Convert the lines of the items below into a JSON list of strings, one string per line, skipping blank lines and leaving the pictures out.
##############################
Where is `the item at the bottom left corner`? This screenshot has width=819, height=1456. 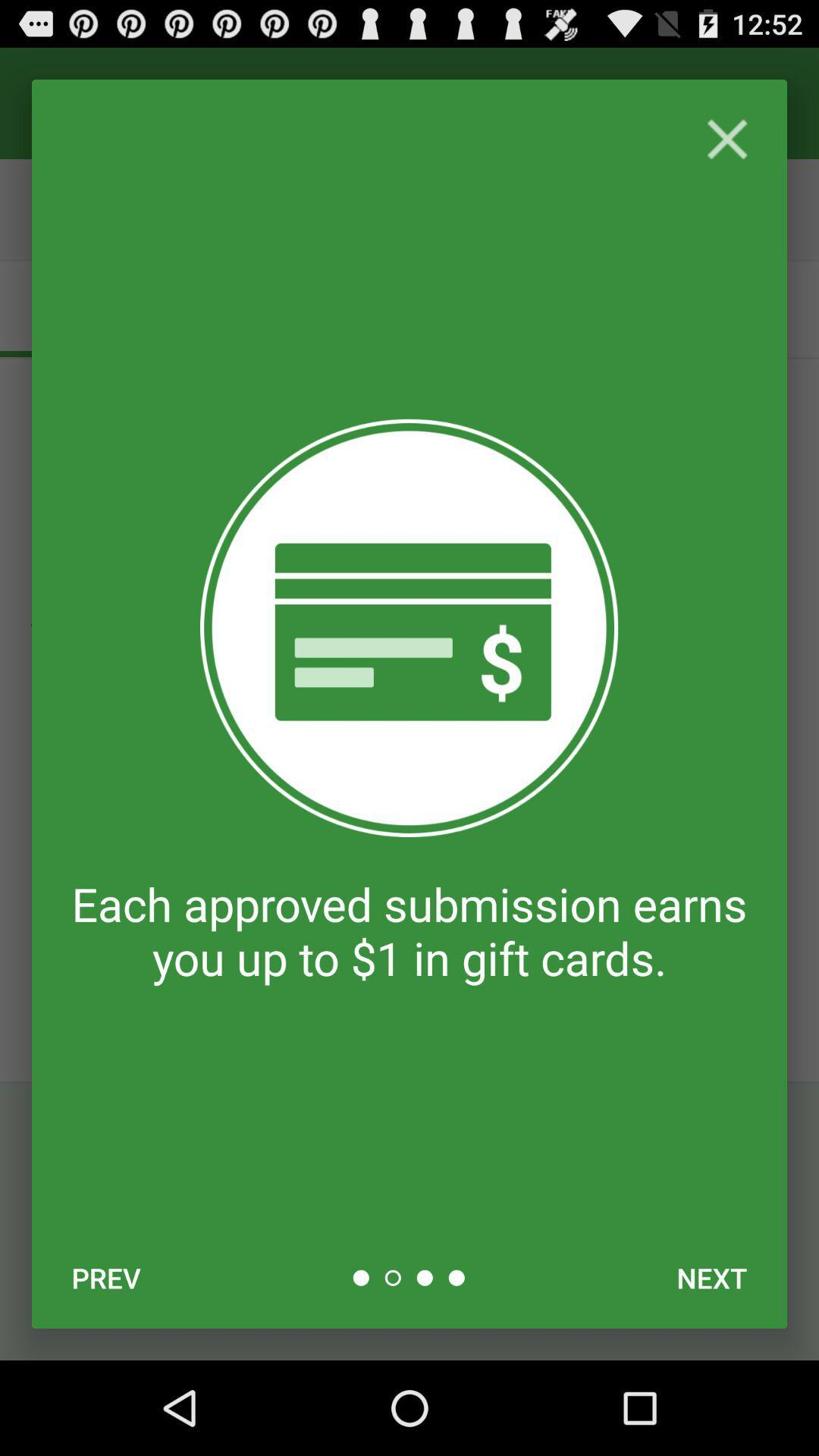
the item at the bottom left corner is located at coordinates (105, 1277).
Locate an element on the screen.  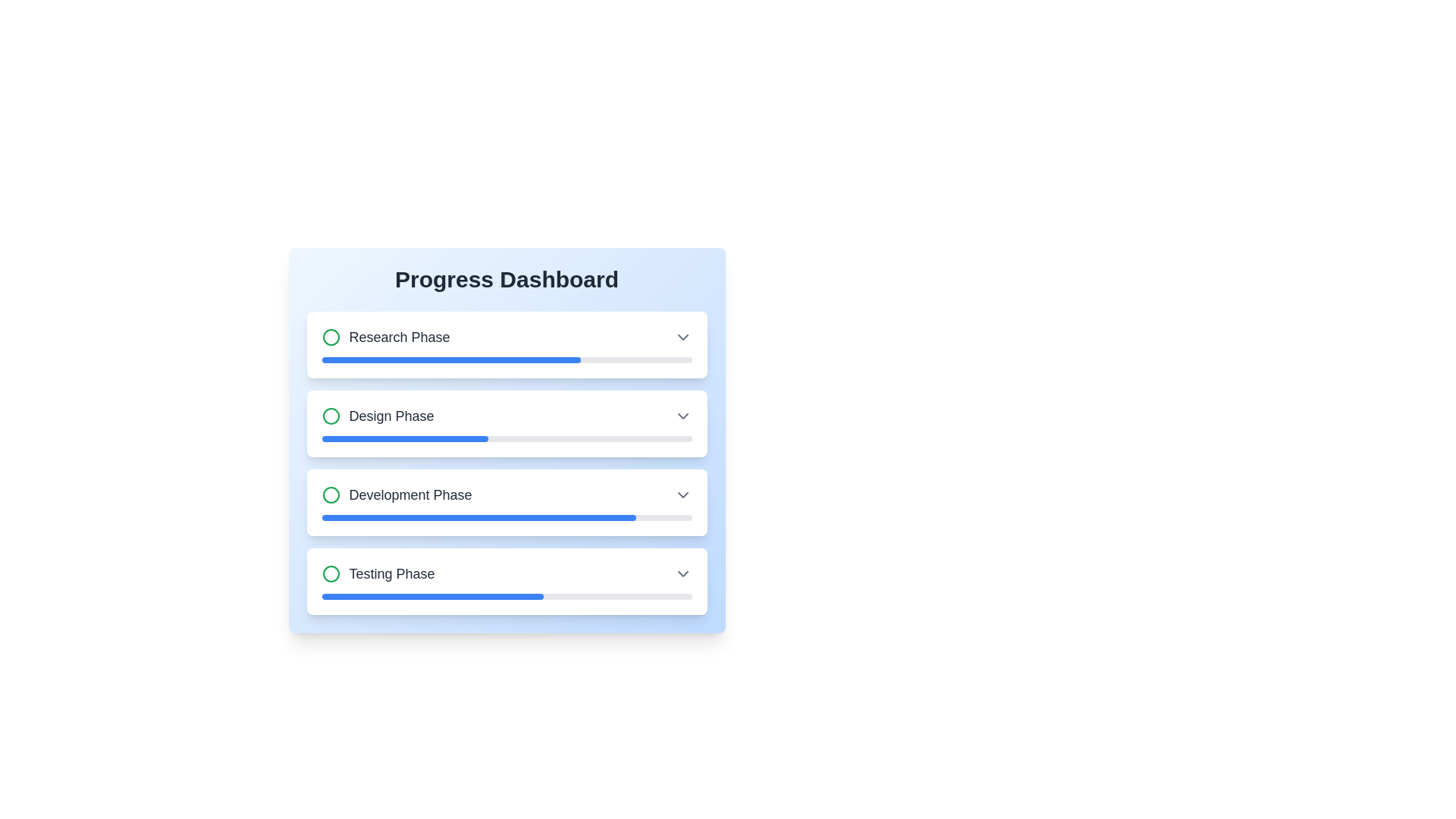
green circular status marker located to the left of the 'Design Phase' label in the 'Progress Dashboard' for its properties is located at coordinates (330, 416).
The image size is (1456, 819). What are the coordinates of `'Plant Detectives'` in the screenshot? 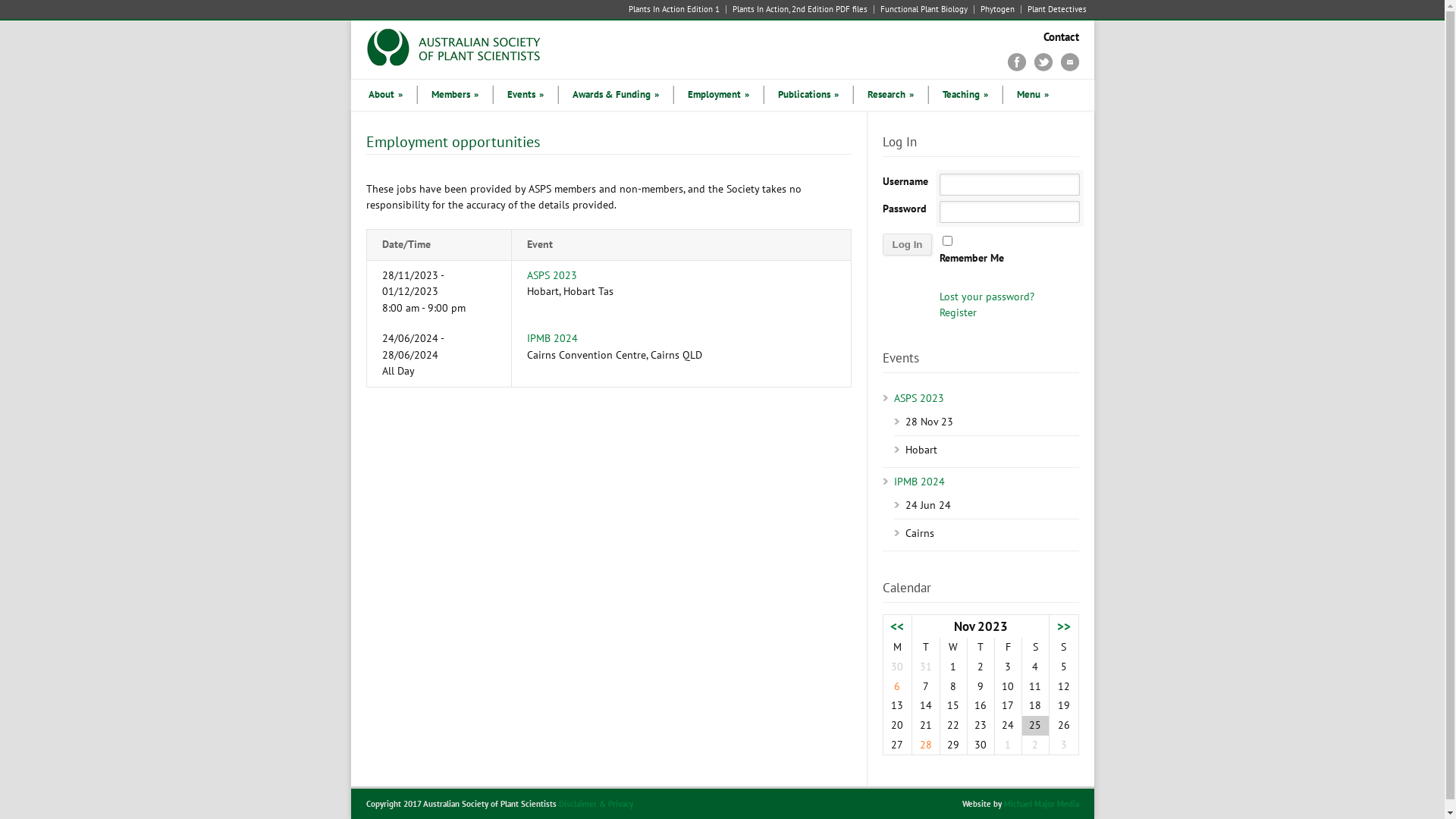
##############################
REPLY.
[
  "Where is `the item at the bottom left corner`? This screenshot has width=819, height=1456. ",
  "the item at the bottom left corner is located at coordinates (105, 1277).",
  "Locate an element on the screen.  ",
  "green circular status marker located to the left of the 'Design Phase' label in the 'Progress Dashboard' for its properties is located at coordinates (330, 416).",
  "The image size is (1456, 819). What are the coordinates of `'Plant Detectives'` in the screenshot? "
]